Prompt | Read through the listing below and return only the lines containing "click".
##########
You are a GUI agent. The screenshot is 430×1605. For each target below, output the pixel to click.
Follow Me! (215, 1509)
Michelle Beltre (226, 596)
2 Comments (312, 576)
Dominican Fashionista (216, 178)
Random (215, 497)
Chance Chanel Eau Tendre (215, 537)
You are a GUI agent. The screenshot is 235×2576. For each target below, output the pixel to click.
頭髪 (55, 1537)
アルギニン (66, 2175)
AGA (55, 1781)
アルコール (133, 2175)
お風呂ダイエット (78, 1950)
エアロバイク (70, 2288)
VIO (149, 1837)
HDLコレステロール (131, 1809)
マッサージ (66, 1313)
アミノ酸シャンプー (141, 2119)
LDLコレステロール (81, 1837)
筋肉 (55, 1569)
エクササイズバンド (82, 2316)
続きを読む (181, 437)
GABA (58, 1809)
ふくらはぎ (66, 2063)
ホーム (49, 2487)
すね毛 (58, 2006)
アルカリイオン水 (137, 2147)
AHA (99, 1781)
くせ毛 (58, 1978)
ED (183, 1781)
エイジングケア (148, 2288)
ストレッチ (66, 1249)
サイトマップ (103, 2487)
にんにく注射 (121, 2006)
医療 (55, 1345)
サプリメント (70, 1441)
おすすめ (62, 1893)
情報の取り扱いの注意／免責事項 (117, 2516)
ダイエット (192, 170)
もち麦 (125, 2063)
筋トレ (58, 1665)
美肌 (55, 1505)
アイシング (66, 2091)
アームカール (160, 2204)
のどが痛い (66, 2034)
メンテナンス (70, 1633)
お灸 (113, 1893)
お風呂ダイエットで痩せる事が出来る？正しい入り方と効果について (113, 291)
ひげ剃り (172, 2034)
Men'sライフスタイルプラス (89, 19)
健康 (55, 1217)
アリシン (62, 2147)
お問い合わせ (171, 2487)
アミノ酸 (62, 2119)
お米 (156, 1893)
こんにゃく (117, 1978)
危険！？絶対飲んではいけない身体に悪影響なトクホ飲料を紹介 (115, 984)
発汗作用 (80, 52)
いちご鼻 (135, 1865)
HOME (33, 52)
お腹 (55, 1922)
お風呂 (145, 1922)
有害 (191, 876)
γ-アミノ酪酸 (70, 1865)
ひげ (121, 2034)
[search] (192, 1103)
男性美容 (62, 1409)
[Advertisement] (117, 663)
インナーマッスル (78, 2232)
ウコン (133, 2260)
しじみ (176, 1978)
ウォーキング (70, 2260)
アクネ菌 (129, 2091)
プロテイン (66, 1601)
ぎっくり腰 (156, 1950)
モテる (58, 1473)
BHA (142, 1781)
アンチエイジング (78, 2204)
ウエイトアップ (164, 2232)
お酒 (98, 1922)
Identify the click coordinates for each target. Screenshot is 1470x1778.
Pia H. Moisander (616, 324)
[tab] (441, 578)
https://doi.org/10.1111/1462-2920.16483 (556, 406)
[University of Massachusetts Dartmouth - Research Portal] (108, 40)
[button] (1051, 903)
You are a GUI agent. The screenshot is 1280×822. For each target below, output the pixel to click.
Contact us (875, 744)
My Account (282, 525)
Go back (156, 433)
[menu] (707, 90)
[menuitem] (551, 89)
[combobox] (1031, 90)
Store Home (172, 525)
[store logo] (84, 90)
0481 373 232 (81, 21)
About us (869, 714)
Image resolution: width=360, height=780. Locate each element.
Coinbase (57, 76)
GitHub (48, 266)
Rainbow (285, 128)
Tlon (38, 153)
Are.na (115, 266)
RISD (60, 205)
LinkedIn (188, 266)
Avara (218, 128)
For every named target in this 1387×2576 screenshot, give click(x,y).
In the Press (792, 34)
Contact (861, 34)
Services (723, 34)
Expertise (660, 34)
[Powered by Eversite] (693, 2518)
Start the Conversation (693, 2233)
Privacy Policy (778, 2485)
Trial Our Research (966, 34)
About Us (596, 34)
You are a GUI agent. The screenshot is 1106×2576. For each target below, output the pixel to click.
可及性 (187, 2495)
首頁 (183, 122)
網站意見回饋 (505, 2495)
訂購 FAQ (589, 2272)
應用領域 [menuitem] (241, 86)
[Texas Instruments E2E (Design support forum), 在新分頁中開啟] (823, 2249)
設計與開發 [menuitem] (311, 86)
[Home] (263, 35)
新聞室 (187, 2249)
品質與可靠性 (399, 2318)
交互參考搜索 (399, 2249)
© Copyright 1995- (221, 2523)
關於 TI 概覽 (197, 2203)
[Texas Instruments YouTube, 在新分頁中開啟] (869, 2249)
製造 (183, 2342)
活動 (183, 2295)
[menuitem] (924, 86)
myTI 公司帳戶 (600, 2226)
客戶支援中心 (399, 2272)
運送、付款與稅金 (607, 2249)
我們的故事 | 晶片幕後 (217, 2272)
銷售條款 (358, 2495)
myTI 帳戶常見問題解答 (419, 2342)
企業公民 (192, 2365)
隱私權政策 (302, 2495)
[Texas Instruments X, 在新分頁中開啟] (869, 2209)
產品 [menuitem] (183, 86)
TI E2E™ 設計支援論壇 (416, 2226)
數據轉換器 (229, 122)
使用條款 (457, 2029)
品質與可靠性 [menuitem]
##########
Solution to this exercise |
You are a GUI agent. The screenshot is 430×1605. For each target below, output the pixel to click.
You are a GUI agent. The screenshot is 235×2576. For each target below, output the pixel to click.
Identify the click coordinates for each target. Screenshot is 1470x1778.
You are a GUI agent. The screenshot is 1280×822. For each target below, output the pixel to click.
For every named target in this 1387×2576 screenshot, give click(x,y).
You are a GUI agent. The screenshot is 1106×2576. For each target below, output the pixel to click.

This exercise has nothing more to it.